Należy to podkreślić – lukrecja znajduje się na szczytach wszystkich list rzeczy, które Holendrzy uwielbiają. Potwierdzić to może fakt, że jedzą oni najwięcej tego przysmaku na świecie. Czy tę miłość można zamknąć w liczbach? Zobaczmy… Każdy Holender w ciągu roku zjada niemal aż 4 kilogramy tego asfaltopodobnego specjału! 

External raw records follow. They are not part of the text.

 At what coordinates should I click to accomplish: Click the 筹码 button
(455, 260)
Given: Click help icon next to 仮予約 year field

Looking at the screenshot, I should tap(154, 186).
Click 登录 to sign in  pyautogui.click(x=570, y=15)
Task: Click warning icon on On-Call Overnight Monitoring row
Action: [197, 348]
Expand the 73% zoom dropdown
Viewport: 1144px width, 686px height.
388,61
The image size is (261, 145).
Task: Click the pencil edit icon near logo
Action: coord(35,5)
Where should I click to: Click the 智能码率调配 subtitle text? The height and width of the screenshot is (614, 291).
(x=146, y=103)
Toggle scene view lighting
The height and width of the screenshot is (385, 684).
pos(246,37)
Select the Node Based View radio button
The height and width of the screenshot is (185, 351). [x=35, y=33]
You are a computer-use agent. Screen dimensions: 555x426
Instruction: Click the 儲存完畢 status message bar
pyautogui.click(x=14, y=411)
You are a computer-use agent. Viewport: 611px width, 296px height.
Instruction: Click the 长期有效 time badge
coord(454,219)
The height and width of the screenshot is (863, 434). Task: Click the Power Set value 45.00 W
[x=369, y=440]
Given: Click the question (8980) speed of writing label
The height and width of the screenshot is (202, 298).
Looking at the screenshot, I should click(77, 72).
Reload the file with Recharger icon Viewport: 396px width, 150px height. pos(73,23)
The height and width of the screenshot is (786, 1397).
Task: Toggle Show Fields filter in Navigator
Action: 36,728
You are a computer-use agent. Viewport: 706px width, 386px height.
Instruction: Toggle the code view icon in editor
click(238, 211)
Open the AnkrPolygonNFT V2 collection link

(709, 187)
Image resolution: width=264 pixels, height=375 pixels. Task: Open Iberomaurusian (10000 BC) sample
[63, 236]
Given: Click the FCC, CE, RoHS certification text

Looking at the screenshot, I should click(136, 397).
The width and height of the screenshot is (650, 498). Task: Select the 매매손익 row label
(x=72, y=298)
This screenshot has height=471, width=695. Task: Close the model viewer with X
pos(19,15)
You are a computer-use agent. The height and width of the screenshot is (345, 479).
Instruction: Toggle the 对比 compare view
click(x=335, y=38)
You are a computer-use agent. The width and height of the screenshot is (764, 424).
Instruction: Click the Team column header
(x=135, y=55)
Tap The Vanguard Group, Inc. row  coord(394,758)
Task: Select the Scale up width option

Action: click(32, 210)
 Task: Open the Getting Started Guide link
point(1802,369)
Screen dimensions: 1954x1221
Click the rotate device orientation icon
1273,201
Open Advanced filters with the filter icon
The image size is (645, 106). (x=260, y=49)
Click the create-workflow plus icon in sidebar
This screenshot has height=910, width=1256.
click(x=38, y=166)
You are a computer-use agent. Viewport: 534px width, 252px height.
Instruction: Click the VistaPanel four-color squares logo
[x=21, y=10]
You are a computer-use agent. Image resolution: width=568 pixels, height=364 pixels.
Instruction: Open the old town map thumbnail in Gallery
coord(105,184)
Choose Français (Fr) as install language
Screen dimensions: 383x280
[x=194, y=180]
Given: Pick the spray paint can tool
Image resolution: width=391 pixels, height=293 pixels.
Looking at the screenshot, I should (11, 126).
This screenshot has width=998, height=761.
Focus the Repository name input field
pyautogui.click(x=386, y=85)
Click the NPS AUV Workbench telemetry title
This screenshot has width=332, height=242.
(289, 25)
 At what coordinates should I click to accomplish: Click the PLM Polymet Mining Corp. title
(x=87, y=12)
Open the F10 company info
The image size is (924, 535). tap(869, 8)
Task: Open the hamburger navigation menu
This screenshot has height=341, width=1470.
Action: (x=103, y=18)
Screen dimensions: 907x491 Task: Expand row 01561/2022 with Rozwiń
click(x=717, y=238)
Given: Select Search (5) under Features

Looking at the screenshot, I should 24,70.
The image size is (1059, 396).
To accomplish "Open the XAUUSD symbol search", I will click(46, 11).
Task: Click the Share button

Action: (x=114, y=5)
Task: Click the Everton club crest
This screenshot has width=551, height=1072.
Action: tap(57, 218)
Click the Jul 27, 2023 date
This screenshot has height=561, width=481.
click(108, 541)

Holenderski drop występuje w różnych odmianach i gatunkach. Posiada on jednak cztery podstawowe typy: miękki i słodki, miękki i słony, twardy i słodki oraz twardy i słony. Dropy można kupić dosłownie wszędzie. Nawet w drogeriach i aptekach, gdyż Holendrzy powszechnie uważają, iż lukrecja posiada pewne lecznicze właściwości – głównie tyczy się to bólu gardła i brzucha. 

 Lukrecja
 

Odmiany dropów wahają się się od ‘Engelse drop’ (angielski), poprzez ‘honingdrop’ (miodowy), muntdrop (pieniężny), aż po ‘oceaandrop’ (skąd ten ocean?!). Jeżeli ktoś jest fanem lukrecji to przebierać może nie tylko w smakach ale także i w kształtach… koła, kwadraty, diamenty, owale, sześciany, monety… Ale to nie wszystko! W sklepach zauważyć można nowy ciekawy trend i dowód na nieskończoną kreatywność producentów. Ktoś ma ochotę na lukrecjowy samochód? Wystarczy wybrać się do sklepu po ‘autodrop’. Kochasz koty tak bardzo, że masz ochotę je zjeść? Dla Ciebie właśnie stworzono ‘Katjes drop’! :)

Miła aparycja nie zmienia jednak smaku lukrecji. Jesteś fanem? Spróbuj ‘Dubbel Zout’. Ale pamiętaj… robisz to na własne ryzyko. :)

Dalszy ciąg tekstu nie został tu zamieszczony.